Nesse modelo, a prefeitura paga uma taxa às entidades sem fins lucrativos que administram as creches, que também são responsáveis pelo pagamento do aluguel dos imóveis. Ou seja, a prefeitura não aparece como locatária dos imóveis, mas sim como instituição contratada.
As entidades reclamam que a prefeitura não reajusta os valores de acordo com o índice de correção IGP-M, aplicado nos contratos de aluguel comuns, mas sim com base em portaria que estipula que o valor máximo deve ser de 0,8% do valor de venda do imóvel. a propriedade. Como resultado, afirmam, as transferências acabam por ser deficientes.
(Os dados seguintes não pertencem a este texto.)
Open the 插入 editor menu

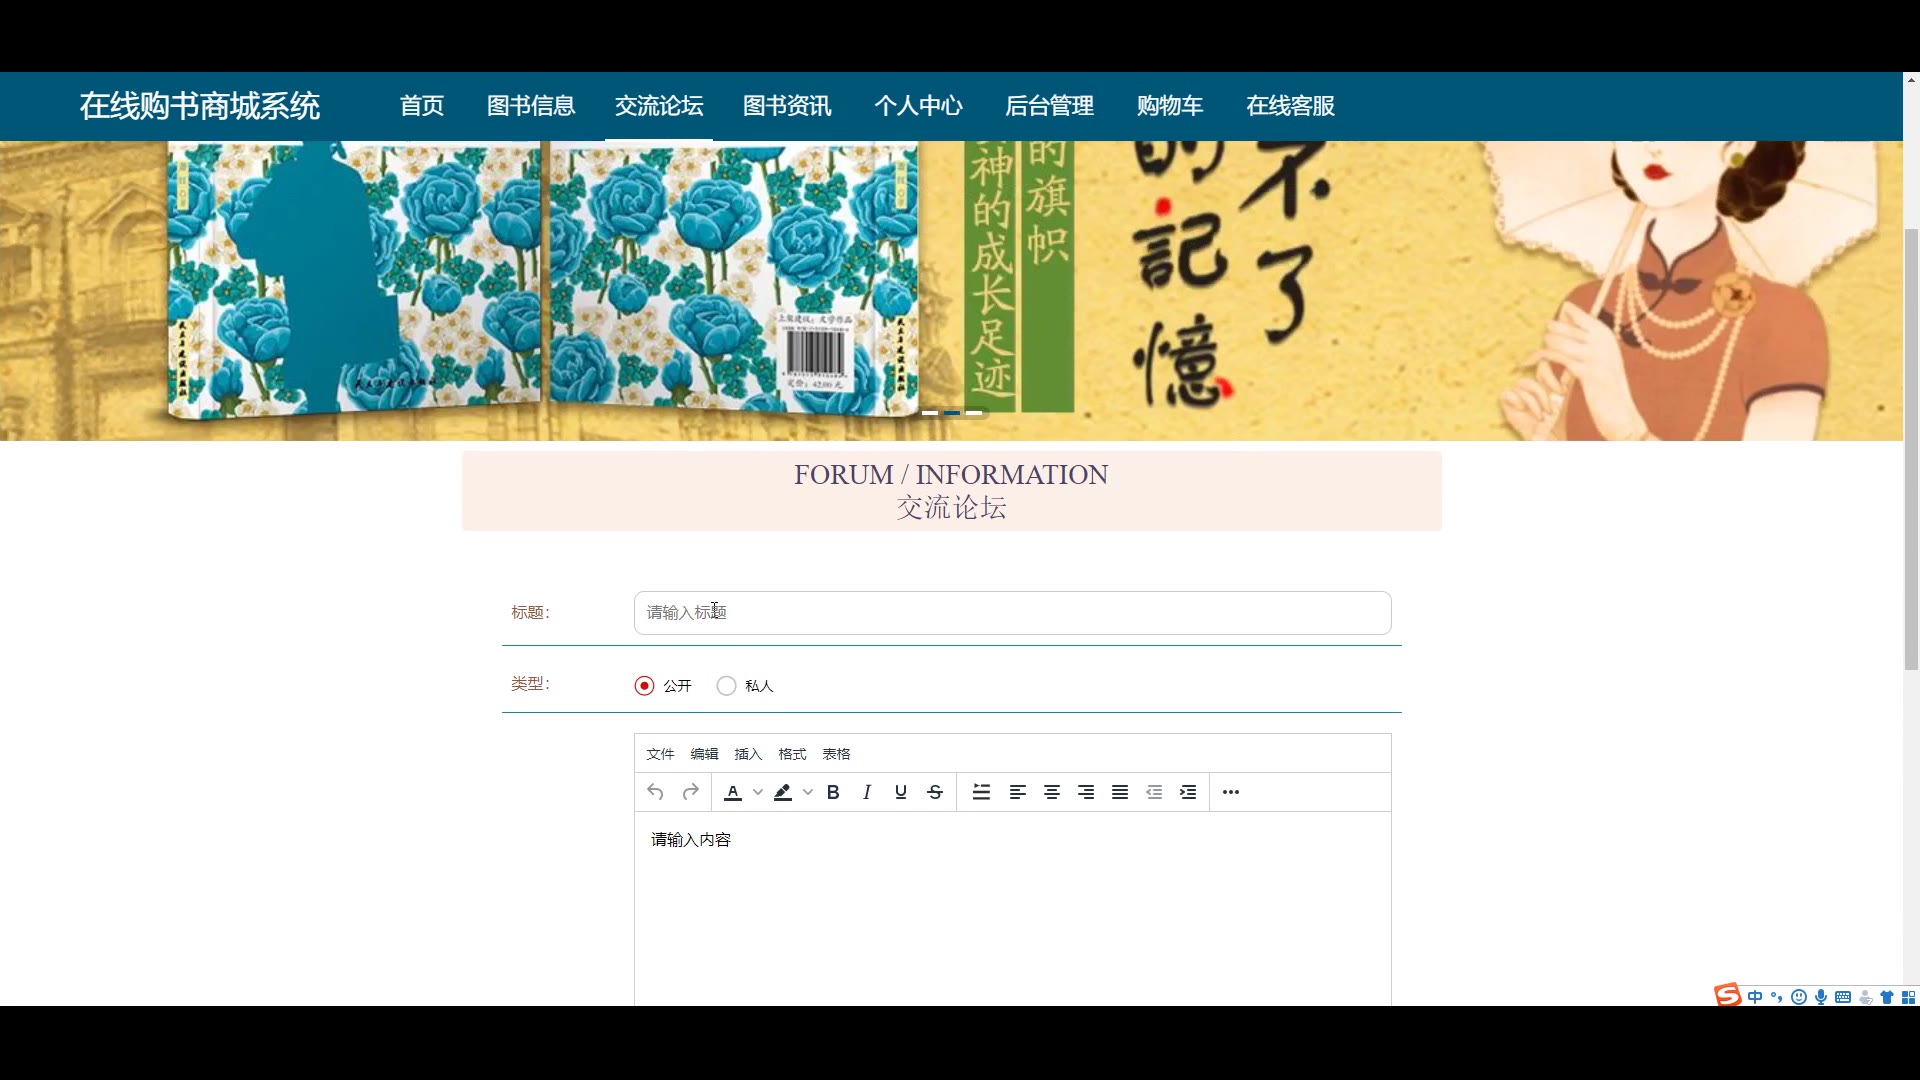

Sobei havia instaurado ação judicial contra a prefeitura para solicitar a reposição do valor locativo de cinco unidades por ela administradas no período entre 2019 e 2023. Apesar dos pedidos referirem-se a apenas cinco unidades, a Câmara Municipal decidiu ampliar o convênio, chegando a dez.
A reportagem entrou em contato com Sobei, mas não obteve respostas até a publicação.
Segundo a prefeitura, “o acordo celebrado extinguiu 17 ações judiciais de proprietários contra Sobei, e da instituição contra a Prefeitura, nenhuma delas transitada em julgado”. As ações, segundo o município, tiveram bloqueio de contas bancárias de 15 creches, “oferecendo, portanto, risco de interrupção do serviço”. Leia a resposta completa.
“O acordo assinado em agosto de 2023 foi mediado pela Procuradoria-Geral do Município com base na legislação vigente. Seu objetivo era manter a continuidade da prestação de serviços essenciais de educação infantil a mais de cinco mil bebês e crianças, moradores de algumas das regiões mais vulneráveis da cidade, que corriam o risco de serem privados de suas vagas em estabelecimentos educacionais”, diz a nota.